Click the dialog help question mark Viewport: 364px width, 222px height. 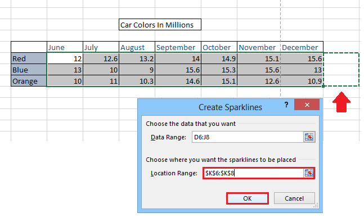[286, 105]
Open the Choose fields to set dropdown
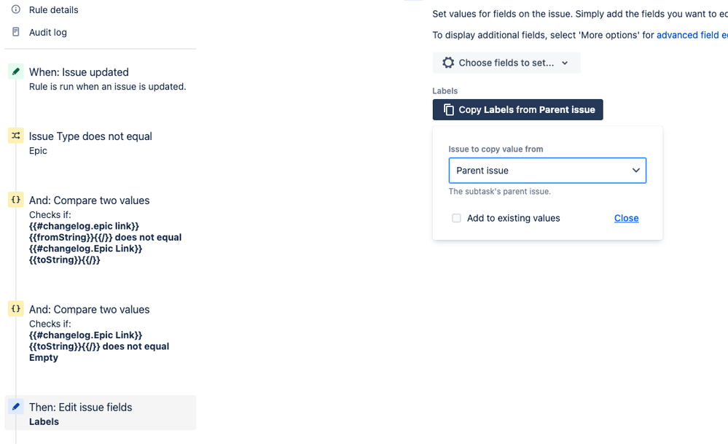 tap(506, 63)
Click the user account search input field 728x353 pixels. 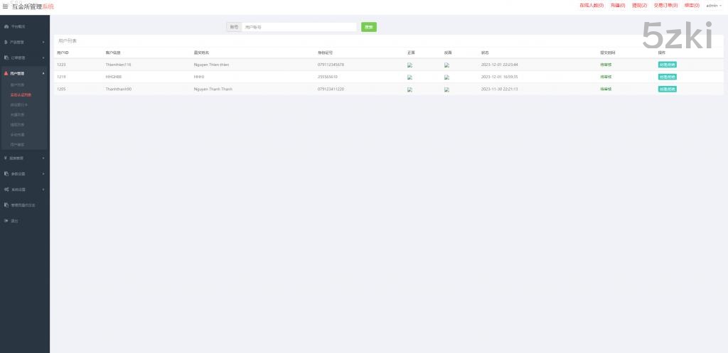point(299,27)
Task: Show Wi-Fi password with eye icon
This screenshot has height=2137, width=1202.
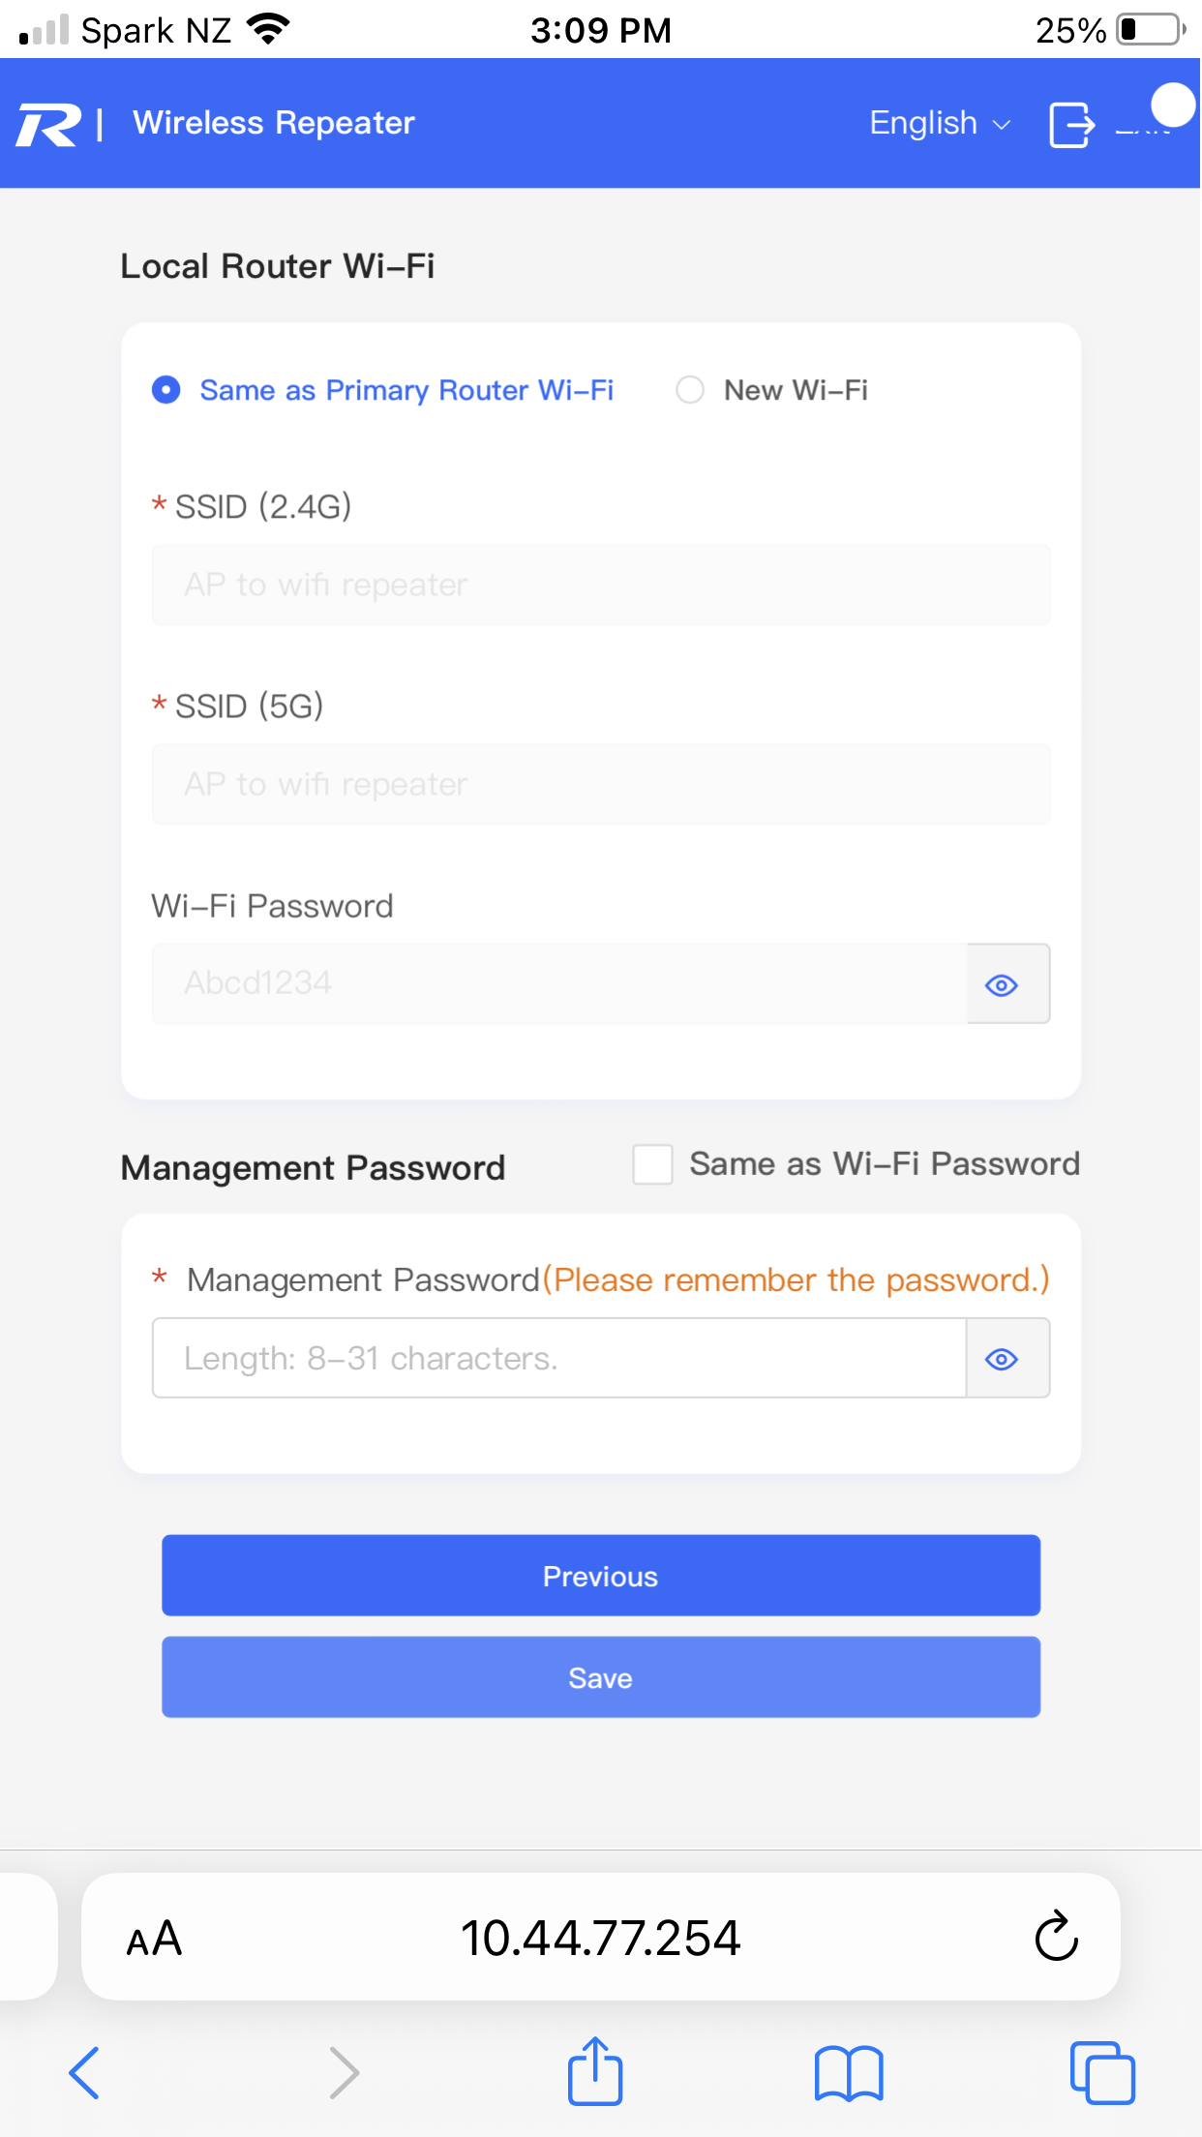Action: click(x=1002, y=985)
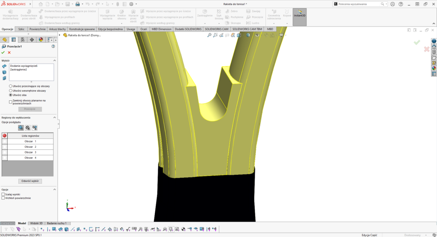Open the Appearances icon in right task pane

click(434, 68)
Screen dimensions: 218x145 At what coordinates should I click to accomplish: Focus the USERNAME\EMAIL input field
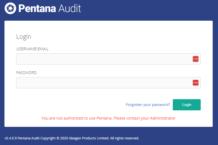click(x=108, y=59)
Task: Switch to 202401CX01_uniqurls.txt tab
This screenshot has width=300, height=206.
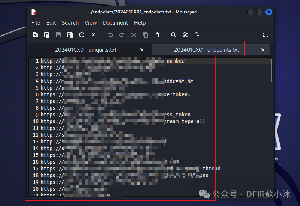Action: pyautogui.click(x=86, y=50)
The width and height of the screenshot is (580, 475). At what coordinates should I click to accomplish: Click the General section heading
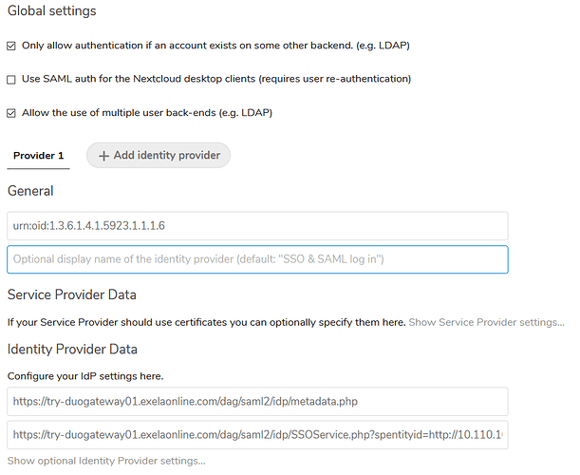tap(30, 191)
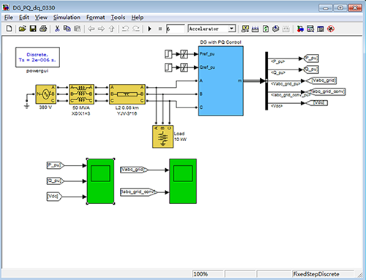Screen dimensions: 366x280
Task: Save the model using the floppy disk icon
Action: click(x=33, y=29)
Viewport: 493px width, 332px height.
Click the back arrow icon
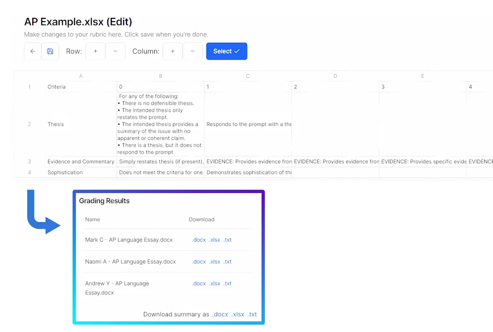32,51
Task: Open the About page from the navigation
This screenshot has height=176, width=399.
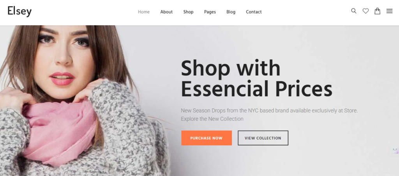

■ **ASSIGNMENT**
With the pictures omitted, print precisely the lines from the one with "Task: Switch to 202401CX01_uniqurls.txt tab" to the final line of the records, both included.

■ **SOLUTION FOR THIS EXERCISE**
Task: Switch to 202401CX01_uniqurls.txt tab
This screenshot has width=300, height=206.
Action: pyautogui.click(x=86, y=50)
The width and height of the screenshot is (580, 475). At what coordinates should I click to accomplish: Click the General section heading
tap(30, 191)
Screen dimensions: 366x280
Task: Save the model using the floppy disk icon
Action: click(x=33, y=29)
Viewport: 493px width, 332px height.
Click the back arrow icon
32,51
Task: Open the About page from the navigation
This screenshot has height=176, width=399.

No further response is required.